Исходный текст:

--

Из письма Софьи Николаевны Карамзиной, 19 сентября 1836 года:

«…Среди гостей были Пушкин с женой и Гончаровыми (все три ослепительные изяществом, красотой и невообразимыми талиями), мои братья, Дантес… Получился настоящий бал, и очень веселый, если судить по лицам гостей, всех, за исключением Александра Пушкина, который все время грустен, задумчив и чем-то озабочен… Его блуждающий, дикий, рассеянный взгляд с вызывающим тревогу вниманием останавливается лишь на его жене и Дантесе, который продолжает все те же штуки, что и прежде, – не отходя ни на шаг от Екатерины Гончаровой, он издали бросает нежные взгляды на Натали, с которой, в конце концов, все же танцевал мазурку. Жалко было смотреть на фигуру Пушкина, который стоял напротив них, в дверях, молчаливый, бледный и угрожающий…»[34]

Пушкин раздражён и даже растерян. По сути, он на грани истерики. Ведь нужно было быть просто слепцом, чтобы не замечать, как за его (его!) женой открыто волочится «какой-то шаромыжник» – то ли д’Антес, то ли Геккерн – чёрт бы их побрал, этих шельм!..

Его воротит и от друзей, и от знакомых, не говоря уж о французе. Да, он целиком и полностью доверяет своей жене, не допуская мысли о каких-либо шашнях между Натали и этим «шаромыжником»[21]. Слухи – всего лишь слухи. Бред! Но… Но сердце вновь и вновь сжималось от стальных тисков, а голову заволакивал туман. Мука!..

И всё же Пушкин продолжает верить жене; и даже отпускает одну на балы. Хотя от этого ещё тяжелее. Ведь она не одна: где Натали – там обязательно Дантес! Петербург гудит. Всё громче и громче. А ведь для ревнивого мужа и шёпот – гудок! Колокольный звон, набат!..

От происходящего поэт лишается покоя. Волокитство французика уже всем бросалось в глаза; слыша слащавый голос ловеласа, хотелось ощущать в руке стальную рукоять пистолета. А она! Хороша кокетка! Похоже, окончательно увлеклась…





Графиня Фикельмон, январь 1837 года:

«Она веселилась от души… пока один француз по фамилии Дантес, кавалергардский офицер… не стал за ней ухаживать. Он был влюблён в течение года… живо ею восхищаясь… Но он постоянно встречал её в свете, и вскоре… стал более открыто проявлять свою любовь… То ли одно тщеславие госпожи Пушкиной было польщено и возбуждено, то ли Дантес действительно тронул и смутил ее сердце, как бы то ни было, она не могла больше отвергать или останавливать проявления этой необузданной любви. Вскоре Дантес, забывая всякую деликатность… вопреки всем светским приличиям, обнаружил на глазах всего общества проявления восхищения, совершенно недопустимые по отношению к замужней женщине. Казалось при этом, что она бледнее и трепещет под его взглядами, но было очевидно, что она совершенно потеряла способность обуздывать этого человека и он был решителен в намерении довести ее до крайности» [35].

--

Строки данных:
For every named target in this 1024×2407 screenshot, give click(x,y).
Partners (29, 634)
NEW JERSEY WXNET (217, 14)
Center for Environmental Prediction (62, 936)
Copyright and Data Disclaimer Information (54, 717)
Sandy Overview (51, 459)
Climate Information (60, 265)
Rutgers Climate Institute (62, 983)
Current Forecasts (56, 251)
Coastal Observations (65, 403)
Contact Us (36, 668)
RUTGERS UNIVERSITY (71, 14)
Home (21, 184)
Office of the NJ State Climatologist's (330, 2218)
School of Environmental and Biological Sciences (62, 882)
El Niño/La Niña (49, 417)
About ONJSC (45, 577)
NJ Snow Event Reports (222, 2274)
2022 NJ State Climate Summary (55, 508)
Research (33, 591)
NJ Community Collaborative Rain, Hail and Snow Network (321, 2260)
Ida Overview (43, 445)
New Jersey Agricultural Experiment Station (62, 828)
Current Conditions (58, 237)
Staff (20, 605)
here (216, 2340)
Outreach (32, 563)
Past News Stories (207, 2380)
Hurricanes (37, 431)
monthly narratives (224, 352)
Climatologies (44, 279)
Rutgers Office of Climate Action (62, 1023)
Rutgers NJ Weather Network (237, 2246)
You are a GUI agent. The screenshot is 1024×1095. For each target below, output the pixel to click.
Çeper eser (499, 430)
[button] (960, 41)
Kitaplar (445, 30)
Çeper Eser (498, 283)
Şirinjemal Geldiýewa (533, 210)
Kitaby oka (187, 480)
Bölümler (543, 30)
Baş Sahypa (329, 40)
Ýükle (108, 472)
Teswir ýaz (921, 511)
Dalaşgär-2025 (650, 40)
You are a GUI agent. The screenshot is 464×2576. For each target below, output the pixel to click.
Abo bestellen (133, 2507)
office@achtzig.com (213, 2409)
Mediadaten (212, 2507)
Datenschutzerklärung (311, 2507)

--

Письменные задания:
1. Где стоял Пушкин, когда Дантес и Натали танцевали мазурку, согласно письму Софьи Николаевны Карамзиной в отрывке о Пушкине?
2. Продолжите отрывок о Пушкине после его последнего предложения.

Ответы:
1. Напротив них, в дверях.

2.
Вот ещё один очевидец – князь Пётр Вяземский:

«В зиму 1836–1837 года мне как-то раз случилось пройтись несколько шагов по Невскому проспекту с Н.Н. Пушкиной, сестрой её Е.Н. Гончаровой и молодым Гекерном; в эту самую минуту Пушкин промчался мимо нас как вихрь, не оглядываясь, и мгновенно исчез в толпе гуляющих. Выражение лица его было страшно. Для меня это был первый признак разразившейся драмы. Отношения Пушкина к жене были постоянно дружеские, доверчивые до конца его жизни. В реляциях отца моего к друзьям видно, что это невозмутимое спокойствие по отношению к жене и вселяло в нее ту беспечность и беззаботность, с которой она относилась к молодому Гекерну после его женитьбы» [36].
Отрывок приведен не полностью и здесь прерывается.